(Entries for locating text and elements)
☆ ☆ ☆ ☆

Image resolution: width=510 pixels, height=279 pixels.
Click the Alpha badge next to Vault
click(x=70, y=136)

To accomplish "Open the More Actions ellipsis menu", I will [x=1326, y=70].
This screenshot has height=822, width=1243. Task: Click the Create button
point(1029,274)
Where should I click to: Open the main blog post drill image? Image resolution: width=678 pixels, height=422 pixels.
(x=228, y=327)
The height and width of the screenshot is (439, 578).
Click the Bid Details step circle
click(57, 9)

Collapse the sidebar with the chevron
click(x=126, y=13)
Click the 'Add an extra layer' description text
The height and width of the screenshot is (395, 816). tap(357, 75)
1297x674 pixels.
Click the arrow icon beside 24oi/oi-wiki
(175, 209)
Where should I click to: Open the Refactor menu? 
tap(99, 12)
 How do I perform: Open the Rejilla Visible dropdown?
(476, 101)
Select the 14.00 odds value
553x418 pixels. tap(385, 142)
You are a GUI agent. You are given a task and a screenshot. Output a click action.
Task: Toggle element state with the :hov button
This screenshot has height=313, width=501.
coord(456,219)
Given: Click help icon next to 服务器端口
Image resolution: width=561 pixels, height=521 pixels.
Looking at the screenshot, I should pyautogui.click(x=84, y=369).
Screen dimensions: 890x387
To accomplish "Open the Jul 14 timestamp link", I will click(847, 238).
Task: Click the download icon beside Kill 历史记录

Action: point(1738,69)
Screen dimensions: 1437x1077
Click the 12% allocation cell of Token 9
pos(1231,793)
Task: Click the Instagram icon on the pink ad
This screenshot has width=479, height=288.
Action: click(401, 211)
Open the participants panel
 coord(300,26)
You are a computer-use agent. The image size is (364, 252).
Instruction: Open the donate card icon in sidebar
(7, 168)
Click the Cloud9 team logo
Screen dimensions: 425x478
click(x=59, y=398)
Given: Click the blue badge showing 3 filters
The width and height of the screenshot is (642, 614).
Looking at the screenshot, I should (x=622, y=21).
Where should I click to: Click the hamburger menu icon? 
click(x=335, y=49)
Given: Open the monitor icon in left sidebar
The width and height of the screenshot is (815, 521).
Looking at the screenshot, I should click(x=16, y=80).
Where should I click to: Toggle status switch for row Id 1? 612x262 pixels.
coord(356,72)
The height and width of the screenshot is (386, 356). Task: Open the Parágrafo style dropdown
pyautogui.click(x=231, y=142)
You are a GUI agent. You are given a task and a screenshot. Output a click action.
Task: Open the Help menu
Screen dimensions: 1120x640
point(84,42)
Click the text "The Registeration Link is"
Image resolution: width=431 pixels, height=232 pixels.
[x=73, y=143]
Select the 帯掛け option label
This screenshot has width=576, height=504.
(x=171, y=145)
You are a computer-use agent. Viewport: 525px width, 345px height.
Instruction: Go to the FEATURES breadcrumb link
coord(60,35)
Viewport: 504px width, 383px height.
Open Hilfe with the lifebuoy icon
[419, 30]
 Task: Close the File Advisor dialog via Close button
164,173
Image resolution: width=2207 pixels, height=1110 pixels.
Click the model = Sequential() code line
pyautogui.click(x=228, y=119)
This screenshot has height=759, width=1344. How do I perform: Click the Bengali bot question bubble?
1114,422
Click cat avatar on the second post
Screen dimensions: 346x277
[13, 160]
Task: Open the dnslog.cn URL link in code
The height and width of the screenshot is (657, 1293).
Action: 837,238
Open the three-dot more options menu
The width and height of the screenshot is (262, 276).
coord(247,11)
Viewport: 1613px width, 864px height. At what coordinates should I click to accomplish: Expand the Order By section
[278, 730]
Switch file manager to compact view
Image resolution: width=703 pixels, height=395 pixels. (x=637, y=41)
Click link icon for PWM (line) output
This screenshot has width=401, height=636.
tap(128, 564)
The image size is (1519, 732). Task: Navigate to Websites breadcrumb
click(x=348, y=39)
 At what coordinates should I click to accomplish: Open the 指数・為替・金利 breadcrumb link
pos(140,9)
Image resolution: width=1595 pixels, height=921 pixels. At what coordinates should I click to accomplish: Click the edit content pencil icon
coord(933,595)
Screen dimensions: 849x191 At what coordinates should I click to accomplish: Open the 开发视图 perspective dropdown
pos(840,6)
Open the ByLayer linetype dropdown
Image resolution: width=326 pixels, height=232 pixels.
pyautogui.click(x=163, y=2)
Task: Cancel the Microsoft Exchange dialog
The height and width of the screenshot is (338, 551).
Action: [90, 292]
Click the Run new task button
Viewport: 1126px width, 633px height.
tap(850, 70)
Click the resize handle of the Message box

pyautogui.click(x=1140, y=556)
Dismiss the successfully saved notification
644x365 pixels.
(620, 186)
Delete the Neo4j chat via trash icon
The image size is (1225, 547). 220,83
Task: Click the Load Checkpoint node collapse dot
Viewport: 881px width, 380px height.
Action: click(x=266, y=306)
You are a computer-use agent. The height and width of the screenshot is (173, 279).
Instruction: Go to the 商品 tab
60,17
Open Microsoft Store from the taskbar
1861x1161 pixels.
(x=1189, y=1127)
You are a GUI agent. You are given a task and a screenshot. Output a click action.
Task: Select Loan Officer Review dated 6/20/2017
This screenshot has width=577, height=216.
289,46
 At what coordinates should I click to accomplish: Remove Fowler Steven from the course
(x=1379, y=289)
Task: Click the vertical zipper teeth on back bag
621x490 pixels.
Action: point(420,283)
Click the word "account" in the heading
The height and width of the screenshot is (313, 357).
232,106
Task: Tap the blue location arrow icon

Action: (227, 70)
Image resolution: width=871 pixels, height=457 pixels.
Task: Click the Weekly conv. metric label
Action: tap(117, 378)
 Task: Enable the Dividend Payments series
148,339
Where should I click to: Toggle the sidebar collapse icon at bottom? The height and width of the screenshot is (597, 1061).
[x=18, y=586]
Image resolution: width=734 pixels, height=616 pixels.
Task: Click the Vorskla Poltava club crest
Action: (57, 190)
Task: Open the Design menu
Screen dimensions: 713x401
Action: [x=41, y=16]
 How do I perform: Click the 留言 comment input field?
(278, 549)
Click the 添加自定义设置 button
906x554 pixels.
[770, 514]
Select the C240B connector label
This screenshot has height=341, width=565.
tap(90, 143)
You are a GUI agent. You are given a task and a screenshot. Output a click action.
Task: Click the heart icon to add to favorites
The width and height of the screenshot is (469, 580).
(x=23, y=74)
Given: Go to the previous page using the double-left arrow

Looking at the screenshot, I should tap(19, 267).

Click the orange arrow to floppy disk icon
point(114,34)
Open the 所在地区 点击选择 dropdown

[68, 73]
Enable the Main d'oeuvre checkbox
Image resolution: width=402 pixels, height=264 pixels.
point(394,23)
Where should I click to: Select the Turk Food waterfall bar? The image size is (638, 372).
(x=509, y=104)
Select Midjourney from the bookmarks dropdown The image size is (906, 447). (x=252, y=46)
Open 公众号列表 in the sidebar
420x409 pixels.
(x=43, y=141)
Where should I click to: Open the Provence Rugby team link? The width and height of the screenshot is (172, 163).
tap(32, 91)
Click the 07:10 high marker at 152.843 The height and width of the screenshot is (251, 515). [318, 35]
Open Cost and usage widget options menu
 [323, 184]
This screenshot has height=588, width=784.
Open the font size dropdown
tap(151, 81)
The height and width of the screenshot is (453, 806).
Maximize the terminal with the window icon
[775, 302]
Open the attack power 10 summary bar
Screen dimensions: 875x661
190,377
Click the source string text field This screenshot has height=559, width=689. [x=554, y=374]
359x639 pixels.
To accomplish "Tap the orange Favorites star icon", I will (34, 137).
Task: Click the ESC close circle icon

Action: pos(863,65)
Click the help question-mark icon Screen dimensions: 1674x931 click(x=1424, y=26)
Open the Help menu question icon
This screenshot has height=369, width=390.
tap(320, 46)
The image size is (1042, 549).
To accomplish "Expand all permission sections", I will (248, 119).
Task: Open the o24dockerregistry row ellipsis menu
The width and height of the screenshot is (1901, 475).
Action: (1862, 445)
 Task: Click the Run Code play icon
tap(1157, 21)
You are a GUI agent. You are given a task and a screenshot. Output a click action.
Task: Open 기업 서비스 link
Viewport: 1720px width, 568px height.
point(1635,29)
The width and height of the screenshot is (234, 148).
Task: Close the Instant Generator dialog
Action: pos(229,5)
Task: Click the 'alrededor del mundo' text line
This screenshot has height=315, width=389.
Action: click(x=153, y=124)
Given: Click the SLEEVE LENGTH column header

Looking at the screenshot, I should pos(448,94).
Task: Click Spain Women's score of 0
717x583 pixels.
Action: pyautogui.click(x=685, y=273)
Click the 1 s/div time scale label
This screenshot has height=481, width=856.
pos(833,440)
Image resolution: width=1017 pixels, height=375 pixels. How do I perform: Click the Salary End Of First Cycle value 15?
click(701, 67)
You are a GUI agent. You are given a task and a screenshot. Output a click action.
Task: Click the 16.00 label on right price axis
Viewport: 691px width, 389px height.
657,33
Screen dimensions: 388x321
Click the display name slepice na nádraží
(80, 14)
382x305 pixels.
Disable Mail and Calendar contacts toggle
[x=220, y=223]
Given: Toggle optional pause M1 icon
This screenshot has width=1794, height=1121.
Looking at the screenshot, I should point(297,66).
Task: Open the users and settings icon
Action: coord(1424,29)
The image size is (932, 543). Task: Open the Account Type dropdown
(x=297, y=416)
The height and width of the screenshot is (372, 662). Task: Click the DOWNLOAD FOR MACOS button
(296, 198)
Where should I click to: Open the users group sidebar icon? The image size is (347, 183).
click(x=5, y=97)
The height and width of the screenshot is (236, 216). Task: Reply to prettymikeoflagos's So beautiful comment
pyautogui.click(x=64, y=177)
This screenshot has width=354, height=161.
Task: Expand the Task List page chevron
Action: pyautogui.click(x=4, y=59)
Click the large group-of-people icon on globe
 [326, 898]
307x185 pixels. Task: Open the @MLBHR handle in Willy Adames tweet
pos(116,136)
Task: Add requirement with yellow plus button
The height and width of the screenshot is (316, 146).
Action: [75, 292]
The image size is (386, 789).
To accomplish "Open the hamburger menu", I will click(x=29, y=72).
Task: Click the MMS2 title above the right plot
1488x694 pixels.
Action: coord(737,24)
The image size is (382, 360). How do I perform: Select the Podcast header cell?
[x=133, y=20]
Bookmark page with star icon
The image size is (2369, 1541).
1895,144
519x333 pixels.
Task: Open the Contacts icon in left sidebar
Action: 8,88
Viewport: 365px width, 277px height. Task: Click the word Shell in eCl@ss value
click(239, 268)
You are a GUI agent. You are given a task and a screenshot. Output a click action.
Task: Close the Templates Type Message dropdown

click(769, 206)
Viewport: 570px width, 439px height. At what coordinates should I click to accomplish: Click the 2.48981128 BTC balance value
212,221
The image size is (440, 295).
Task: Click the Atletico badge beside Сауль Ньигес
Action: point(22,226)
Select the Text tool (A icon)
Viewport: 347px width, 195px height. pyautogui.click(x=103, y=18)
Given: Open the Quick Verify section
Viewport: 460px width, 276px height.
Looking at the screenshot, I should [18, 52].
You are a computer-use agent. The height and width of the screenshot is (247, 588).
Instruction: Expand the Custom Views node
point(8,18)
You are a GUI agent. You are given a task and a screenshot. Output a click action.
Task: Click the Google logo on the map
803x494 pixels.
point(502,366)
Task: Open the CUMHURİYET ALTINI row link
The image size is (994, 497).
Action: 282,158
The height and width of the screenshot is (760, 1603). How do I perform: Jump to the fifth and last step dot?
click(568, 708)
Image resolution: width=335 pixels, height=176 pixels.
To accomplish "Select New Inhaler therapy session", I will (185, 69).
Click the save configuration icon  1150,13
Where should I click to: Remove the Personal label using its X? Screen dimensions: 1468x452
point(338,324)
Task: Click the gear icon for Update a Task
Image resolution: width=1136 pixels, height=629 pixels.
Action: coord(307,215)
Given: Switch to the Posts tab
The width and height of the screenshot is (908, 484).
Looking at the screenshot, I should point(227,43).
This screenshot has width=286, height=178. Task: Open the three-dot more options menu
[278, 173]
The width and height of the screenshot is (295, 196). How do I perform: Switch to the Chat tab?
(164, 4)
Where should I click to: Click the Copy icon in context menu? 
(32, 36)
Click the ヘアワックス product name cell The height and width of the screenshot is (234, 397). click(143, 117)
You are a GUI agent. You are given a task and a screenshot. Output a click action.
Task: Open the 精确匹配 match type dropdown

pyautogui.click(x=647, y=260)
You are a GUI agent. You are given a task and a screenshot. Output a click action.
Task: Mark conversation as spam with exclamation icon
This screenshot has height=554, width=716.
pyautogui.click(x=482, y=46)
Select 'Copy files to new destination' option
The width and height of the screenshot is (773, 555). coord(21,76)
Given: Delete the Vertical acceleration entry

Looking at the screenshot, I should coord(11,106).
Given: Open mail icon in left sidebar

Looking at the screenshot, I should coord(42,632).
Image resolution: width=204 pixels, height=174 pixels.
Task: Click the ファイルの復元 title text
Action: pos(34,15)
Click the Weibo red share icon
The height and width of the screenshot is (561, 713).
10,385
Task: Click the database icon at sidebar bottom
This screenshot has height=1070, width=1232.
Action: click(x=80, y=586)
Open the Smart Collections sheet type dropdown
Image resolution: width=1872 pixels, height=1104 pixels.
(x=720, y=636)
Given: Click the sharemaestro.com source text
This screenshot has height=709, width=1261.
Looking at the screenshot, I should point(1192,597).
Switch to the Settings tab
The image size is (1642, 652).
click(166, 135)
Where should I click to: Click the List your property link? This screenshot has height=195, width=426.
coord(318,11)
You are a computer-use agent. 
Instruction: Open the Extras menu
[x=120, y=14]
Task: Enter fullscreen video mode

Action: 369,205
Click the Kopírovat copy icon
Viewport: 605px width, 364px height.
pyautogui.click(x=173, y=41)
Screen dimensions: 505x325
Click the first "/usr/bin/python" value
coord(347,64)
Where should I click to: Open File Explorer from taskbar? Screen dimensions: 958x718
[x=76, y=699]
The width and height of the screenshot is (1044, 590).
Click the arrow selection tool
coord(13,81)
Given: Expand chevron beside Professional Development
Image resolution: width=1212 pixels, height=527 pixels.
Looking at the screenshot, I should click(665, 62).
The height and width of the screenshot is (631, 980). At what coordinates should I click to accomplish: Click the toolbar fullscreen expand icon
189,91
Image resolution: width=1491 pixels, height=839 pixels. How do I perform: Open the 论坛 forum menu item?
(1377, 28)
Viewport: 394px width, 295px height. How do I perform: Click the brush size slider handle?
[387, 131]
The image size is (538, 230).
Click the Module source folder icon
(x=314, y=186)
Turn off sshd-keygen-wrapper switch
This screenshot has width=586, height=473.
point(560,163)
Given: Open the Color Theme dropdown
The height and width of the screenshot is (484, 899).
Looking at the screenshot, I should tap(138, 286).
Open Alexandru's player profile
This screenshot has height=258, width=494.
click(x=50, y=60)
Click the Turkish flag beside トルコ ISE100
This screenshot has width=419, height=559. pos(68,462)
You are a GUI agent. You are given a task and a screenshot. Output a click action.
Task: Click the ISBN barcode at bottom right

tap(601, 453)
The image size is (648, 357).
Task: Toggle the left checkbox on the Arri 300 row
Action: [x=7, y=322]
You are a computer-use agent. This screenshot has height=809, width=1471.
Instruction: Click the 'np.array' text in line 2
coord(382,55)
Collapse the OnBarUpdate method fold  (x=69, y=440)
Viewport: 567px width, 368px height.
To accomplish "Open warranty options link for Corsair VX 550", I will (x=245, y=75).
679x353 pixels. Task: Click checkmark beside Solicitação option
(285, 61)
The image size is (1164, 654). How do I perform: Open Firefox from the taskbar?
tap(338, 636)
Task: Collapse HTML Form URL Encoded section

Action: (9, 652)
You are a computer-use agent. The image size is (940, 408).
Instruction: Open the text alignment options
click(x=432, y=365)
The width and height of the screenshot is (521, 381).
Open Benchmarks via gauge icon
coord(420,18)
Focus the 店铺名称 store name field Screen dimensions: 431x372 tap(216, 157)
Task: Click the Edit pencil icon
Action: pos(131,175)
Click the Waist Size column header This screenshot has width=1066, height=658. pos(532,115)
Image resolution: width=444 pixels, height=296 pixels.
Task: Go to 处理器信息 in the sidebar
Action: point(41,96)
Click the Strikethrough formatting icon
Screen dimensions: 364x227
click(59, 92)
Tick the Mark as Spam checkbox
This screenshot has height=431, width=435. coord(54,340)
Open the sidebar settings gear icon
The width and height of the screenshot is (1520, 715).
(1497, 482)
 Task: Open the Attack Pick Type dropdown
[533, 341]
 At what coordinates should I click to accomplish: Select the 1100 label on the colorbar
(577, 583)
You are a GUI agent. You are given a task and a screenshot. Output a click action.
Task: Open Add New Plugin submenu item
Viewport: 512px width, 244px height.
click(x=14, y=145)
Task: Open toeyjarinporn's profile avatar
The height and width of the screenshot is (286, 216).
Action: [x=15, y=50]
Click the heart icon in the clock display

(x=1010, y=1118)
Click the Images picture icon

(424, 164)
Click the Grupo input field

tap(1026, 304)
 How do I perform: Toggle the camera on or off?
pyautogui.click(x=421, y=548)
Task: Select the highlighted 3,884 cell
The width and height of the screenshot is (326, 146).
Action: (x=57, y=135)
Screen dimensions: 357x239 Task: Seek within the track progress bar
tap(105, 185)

☆ ☆ ☆ ☆

= Aim of the exercise =
Can you give everything in the listing from the start down to the line containing "point(1029,274)" as a two-column CSV with the headers request and answer? Each row should hold one request's text and its answer, each in its own quoted field with line breaks replaced by spaces.

= The response =
request,answer
"Image resolution: width=510 pixels, height=279 pixels. Click the Alpha badge next to Vault","click(x=70, y=136)"
"To accomplish ""Open the More Actions ellipsis menu"",","I will [x=1326, y=70]."
"This screenshot has height=822, width=1243. Task: Click the Create button","point(1029,274)"